* [Work instructions] Reproduce all the entries exactly.

* [Records to process]
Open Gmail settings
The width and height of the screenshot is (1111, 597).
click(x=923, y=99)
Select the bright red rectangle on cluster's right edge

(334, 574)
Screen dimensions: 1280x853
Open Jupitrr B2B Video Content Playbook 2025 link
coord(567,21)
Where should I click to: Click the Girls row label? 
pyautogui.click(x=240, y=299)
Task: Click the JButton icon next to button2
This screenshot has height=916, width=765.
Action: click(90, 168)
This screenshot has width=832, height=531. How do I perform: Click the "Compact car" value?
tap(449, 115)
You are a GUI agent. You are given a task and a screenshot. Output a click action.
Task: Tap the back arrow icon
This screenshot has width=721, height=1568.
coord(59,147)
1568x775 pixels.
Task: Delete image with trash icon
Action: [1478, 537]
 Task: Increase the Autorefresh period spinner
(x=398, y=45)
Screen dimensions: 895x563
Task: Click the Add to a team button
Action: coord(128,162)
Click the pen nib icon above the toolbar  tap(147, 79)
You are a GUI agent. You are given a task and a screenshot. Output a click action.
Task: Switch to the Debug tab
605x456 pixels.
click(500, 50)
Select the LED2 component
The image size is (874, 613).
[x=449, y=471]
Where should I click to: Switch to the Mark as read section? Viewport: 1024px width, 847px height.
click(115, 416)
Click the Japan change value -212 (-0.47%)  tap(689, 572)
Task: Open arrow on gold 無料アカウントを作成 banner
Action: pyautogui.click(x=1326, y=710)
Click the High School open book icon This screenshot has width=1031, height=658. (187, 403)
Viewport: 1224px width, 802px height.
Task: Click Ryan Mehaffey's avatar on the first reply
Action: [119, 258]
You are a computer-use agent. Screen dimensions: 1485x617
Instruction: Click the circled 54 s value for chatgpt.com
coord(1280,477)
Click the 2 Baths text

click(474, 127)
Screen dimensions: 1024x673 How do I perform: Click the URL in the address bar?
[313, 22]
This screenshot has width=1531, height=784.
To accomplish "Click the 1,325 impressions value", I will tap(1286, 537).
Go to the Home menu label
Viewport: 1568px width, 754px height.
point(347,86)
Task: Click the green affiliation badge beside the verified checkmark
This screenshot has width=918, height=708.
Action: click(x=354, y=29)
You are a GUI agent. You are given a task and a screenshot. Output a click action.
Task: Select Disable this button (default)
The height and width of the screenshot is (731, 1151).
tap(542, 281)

* [Answer section]
Open Gmail settings
The width and height of the screenshot is (1111, 597).
click(x=923, y=99)
Select the bright red rectangle on cluster's right edge

(334, 574)
Screen dimensions: 1280x853
Open Jupitrr B2B Video Content Playbook 2025 link
coord(567,21)
Where should I click to: Click the Girls row label? 
pyautogui.click(x=240, y=299)
Task: Click the JButton icon next to button2
This screenshot has height=916, width=765.
Action: click(90, 168)
This screenshot has width=832, height=531. How do I perform: Click the "Compact car" value?
tap(449, 115)
You are a GUI agent. You are given a task and a screenshot. Output a click action.
Task: Tap the back arrow icon
This screenshot has width=721, height=1568.
coord(59,147)
1568x775 pixels.
Task: Delete image with trash icon
Action: [1478, 537]
 Task: Increase the Autorefresh period spinner
(x=398, y=45)
Screen dimensions: 895x563
Task: Click the Add to a team button
Action: coord(128,162)
Click the pen nib icon above the toolbar  tap(147, 79)
You are a GUI agent. You are given a task and a screenshot. Output a click action.
Task: Switch to the Debug tab
605x456 pixels.
click(500, 50)
Select the LED2 component
The image size is (874, 613).
[x=449, y=471]
Where should I click to: Switch to the Mark as read section? Viewport: 1024px width, 847px height.
click(115, 416)
Click the Japan change value -212 (-0.47%)  tap(689, 572)
Task: Open arrow on gold 無料アカウントを作成 banner
Action: pyautogui.click(x=1326, y=710)
Click the High School open book icon This screenshot has width=1031, height=658. (187, 403)
Viewport: 1224px width, 802px height.
Task: Click Ryan Mehaffey's avatar on the first reply
Action: [119, 258]
You are a computer-use agent. Screen dimensions: 1485x617
Instruction: Click the circled 54 s value for chatgpt.com
coord(1280,477)
Click the 2 Baths text

click(474, 127)
Screen dimensions: 1024x673 How do I perform: Click the URL in the address bar?
[313, 22]
This screenshot has width=1531, height=784.
To accomplish "Click the 1,325 impressions value", I will tap(1286, 537).
Go to the Home menu label
Viewport: 1568px width, 754px height.
point(347,86)
Task: Click the green affiliation badge beside the verified checkmark
This screenshot has width=918, height=708.
Action: click(x=354, y=29)
You are a GUI agent. You are given a task and a screenshot. Output a click action.
Task: Select Disable this button (default)
The height and width of the screenshot is (731, 1151).
tap(542, 281)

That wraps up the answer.